Written request:
Copy the data word for word, starting at the line that contains "Task: Click the seen" and continuing through the final line of the data, with both ends included. Leave the pictures out of your copy.

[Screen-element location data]

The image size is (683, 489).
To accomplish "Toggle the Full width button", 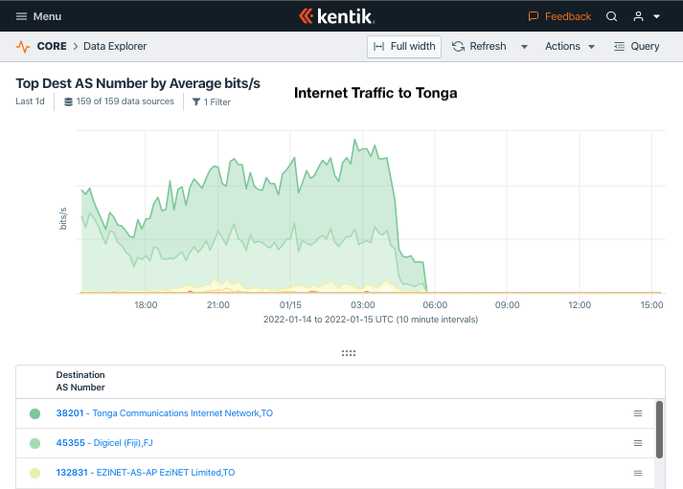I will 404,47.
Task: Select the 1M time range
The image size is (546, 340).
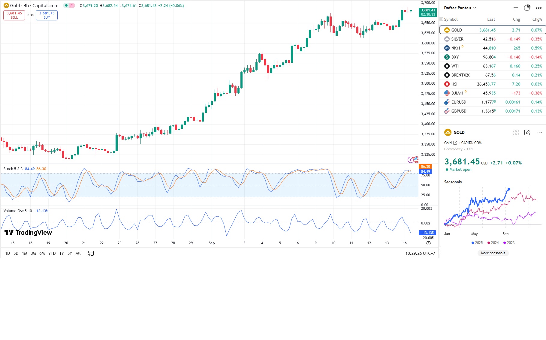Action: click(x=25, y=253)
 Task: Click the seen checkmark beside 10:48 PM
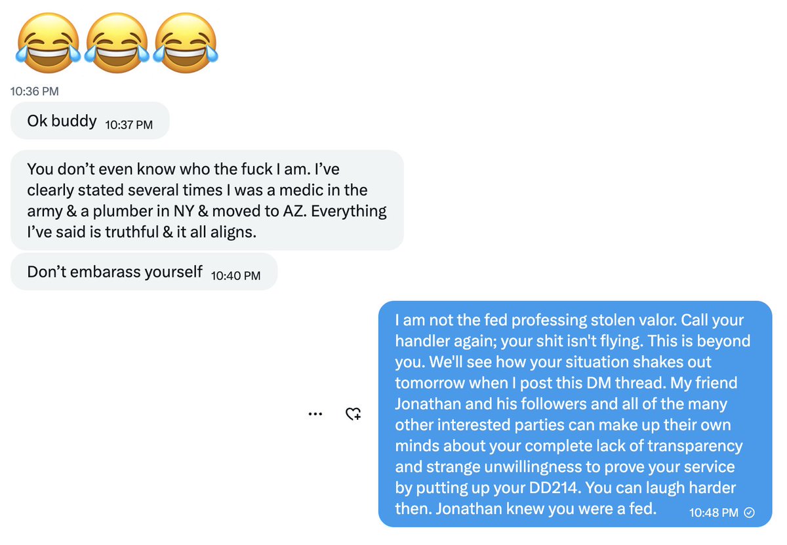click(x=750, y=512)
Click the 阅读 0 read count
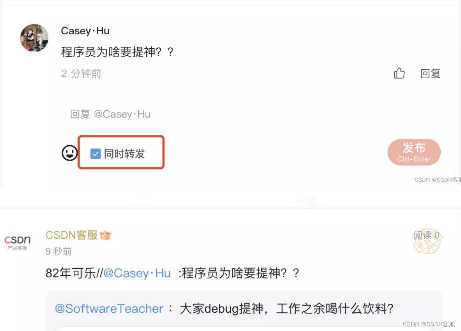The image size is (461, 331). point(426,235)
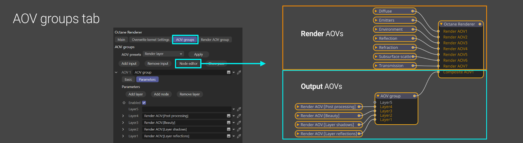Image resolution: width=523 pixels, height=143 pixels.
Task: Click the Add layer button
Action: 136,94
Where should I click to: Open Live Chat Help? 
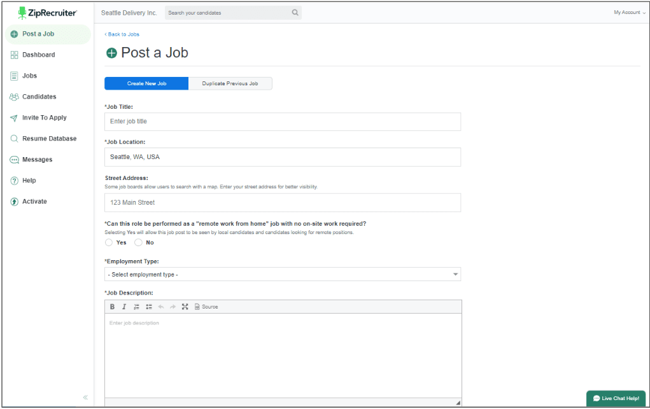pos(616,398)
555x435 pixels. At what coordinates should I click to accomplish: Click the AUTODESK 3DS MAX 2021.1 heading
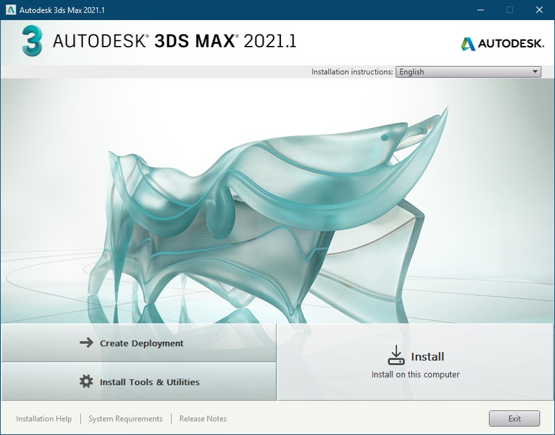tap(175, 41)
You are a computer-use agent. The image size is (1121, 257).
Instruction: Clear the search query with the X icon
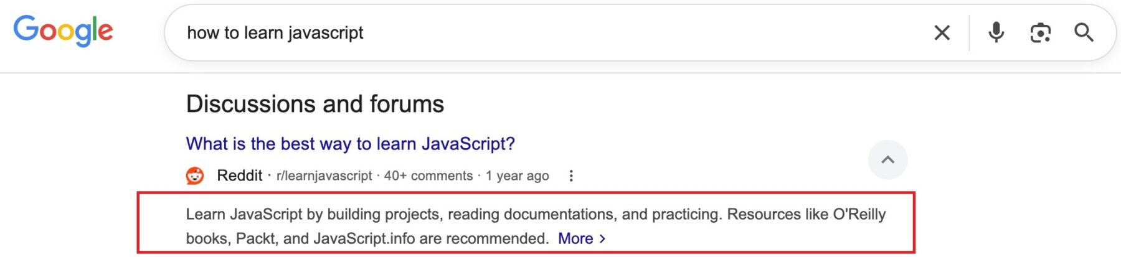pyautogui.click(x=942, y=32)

Complete answer:
 Task: Click the seen checkmark beside 10:48 PM
click(x=750, y=512)
Click the 阅读 0 read count
The image size is (461, 331). point(426,235)
Image resolution: width=523 pixels, height=143 pixels.
Task: Click the Add layer button
Action: 136,94
Where should I click to: Open Live Chat Help? 
pos(616,398)
555x435 pixels. At what coordinates should I click to accomplish: Click the AUTODESK 3DS MAX 2021.1 heading
tap(175, 41)
You are a computer-use agent. The image size is (1121, 257).
Instruction: Clear the search query with the X icon
pyautogui.click(x=942, y=32)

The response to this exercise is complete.